> [Questions]:
1/ In the news summary, who now runs Twitter after Jack Dorsey stepped down?
2/ List the section headings in the news summary.
3/ Extract the part of the news summary between "The euro zone’s average annual" and "of other countries.", inclusive, copying it word for word.
**** Source text ****
28/11-4/12

Business

Grab, one of the most valuable technology companies in South East Asia listed on the NASDAQ in a record $40 billion merger with a SPAC. The deal makes it the largest ever listing on a US stock exchange for a South East Asian company and also the largest SPAC deal in the world.

Separately, Grab’s Chinese counterpart, Didi Chuxing will delist from the New York Stock Exchange and move to Hong Kong instead, as Beijing cracks down on the country’s leading technology groups continues. Didi listed in June 2021 but has since faced many regulatory crackdowns by the Chinese government ever since.

Jack Dorsey stepped down as chief executive of Twitter, which he helped found in 2006. Investors have long thought that Mr. Dorsey was spreading himself too thin between Twitter and Square (soon to be renamed Block), a payments company that he will still lead. The job of running this universal system of awareness now falls to Parag Agrawal, the former chief technology officer.

Economy

Jerome Powell also spooked markets when he said it was time to drop the word “transitory” from the Federal Reserve’s statements on inflation. The central bank’s chairman admitted that the risk of higher inflation had increased, and indicated that he would support a quicker pace of monetary-tightening measures.

US job growth slowed in November while the unemployment rate fell to its lowest since the pandemic began, painting a complex picture of the labour market’s recovery. Employers in the world’s largest economy added just 210,000 jobs for the month, well below economists’ forecasts of 550,000. Since the start of the year, monthly gains have averaged 555,000.

The euro zone’s average annual rate of inflation rose to 4.9% in November, the highest it has been since the creation of the single currency more than 20 years ago, adding more pressure on the European Central Bank to start winding down its stimulus program. In Germany inflation stood at 6%, a level not seen since the aftermath of reunification three decades ago.

Politics

Governments scrambled to limit the transmission of Omicron, the latest strain of covid-19, which initial evidence suggests spreads faster than earlier mutations, including Delta. First identified in South Africa, Omicron has been detected in at least 23 countries. The World Health Organisation warned that Omicron poses a “very high” global risk. Restrictions on travel from southern Africa were imposed by America, Britain, the European Union, South Korea and a host of other countries.

The European Commission launched what it is calling its Global Gateway scheme, an attempt to rival China’s Belt and Road Initiative. The idea is to use EU investment guarantees to help raise as much as €300bn ($340bn) of public and private investment in the developing world. Critics say this is mostly a repackaging of various existing schemes.
**** Provided records ****
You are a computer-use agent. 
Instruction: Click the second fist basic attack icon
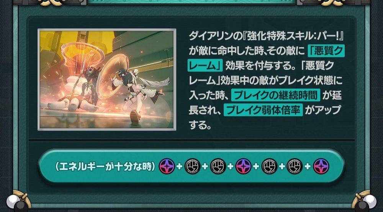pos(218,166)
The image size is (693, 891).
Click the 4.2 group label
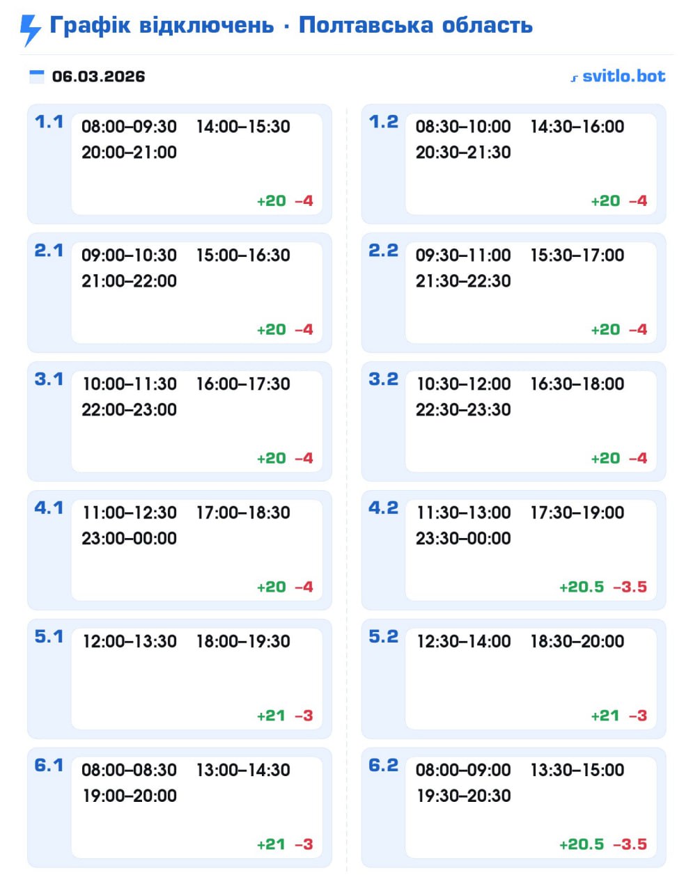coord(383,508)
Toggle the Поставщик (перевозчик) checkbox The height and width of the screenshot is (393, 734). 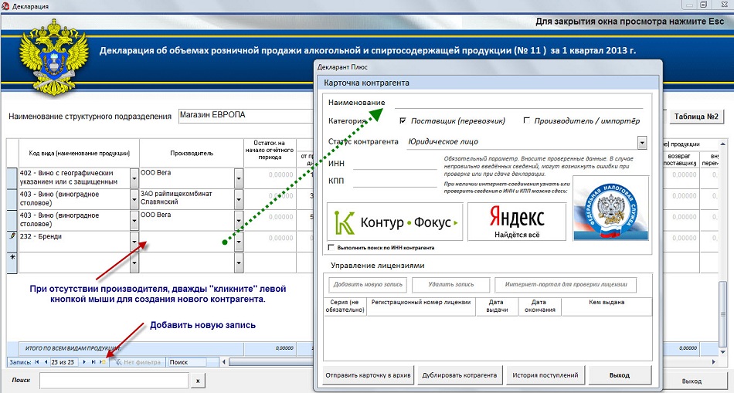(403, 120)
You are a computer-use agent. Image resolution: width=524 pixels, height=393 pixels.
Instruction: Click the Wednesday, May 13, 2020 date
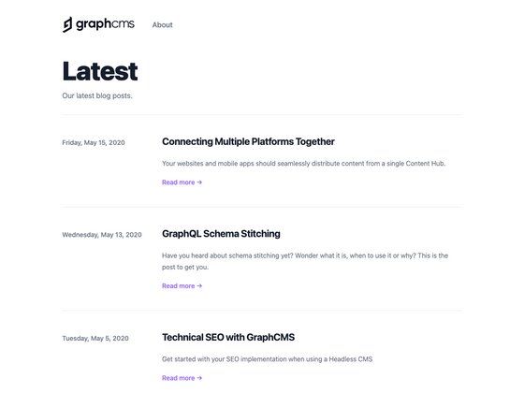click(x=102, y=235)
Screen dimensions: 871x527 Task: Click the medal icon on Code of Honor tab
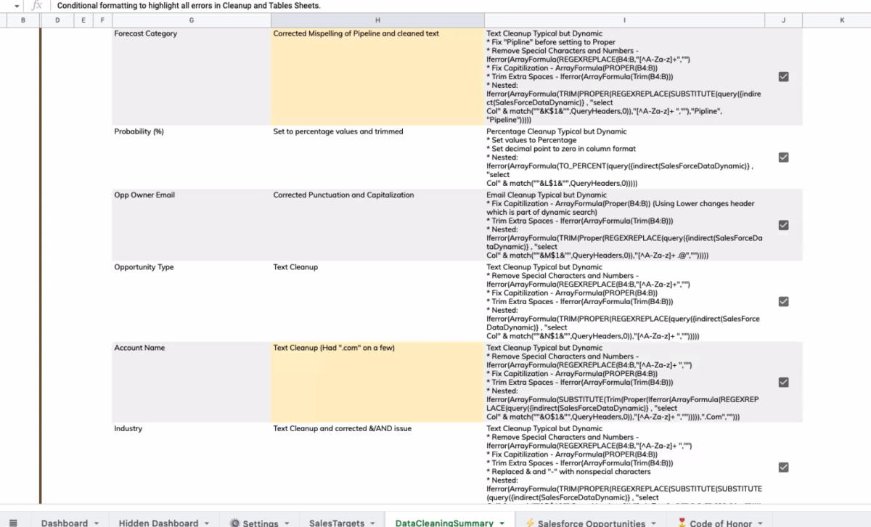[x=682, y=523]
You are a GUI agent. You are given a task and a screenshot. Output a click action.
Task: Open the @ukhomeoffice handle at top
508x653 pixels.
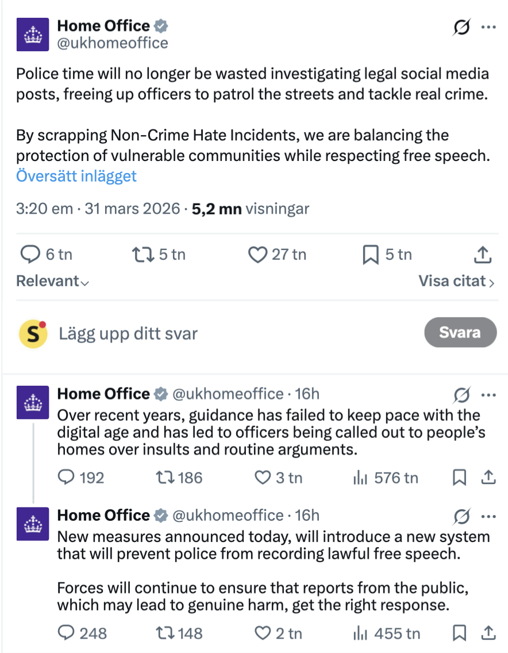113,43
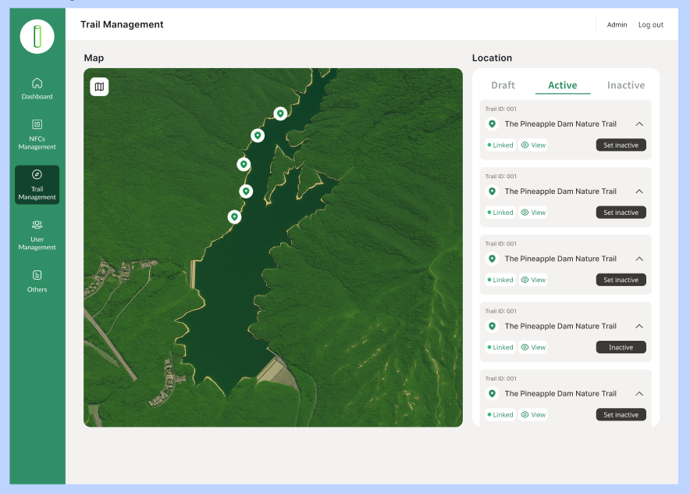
****
> [Solved problems]:
1/ Parag Agrawal, the former chief technology officer.

2/ Business, Economy, Politics

3/
The euro zone’s average annual rate of inflation rose to 4.9% in November, the highest it has been since the creation of the single currency more than 20 years ago, adding more pressure on the European Central Bank to start winding down its stimulus program. In Germany inflation stood at 6%, a level not seen since the aftermath of reunification three decades ago.

Politics

Governments scrambled to limit the transmission of Omicron, the latest strain of covid-19, which initial evidence suggests spreads faster than earlier mutations, including Delta. First identified in South Africa, Omicron has been detected in at least 23 countries. The World Health Organisation warned that Omicron poses a “very high” global risk. Restrictions on travel from southern Africa were imposed by America, Britain, the European Union, South Korea and a host of other countries.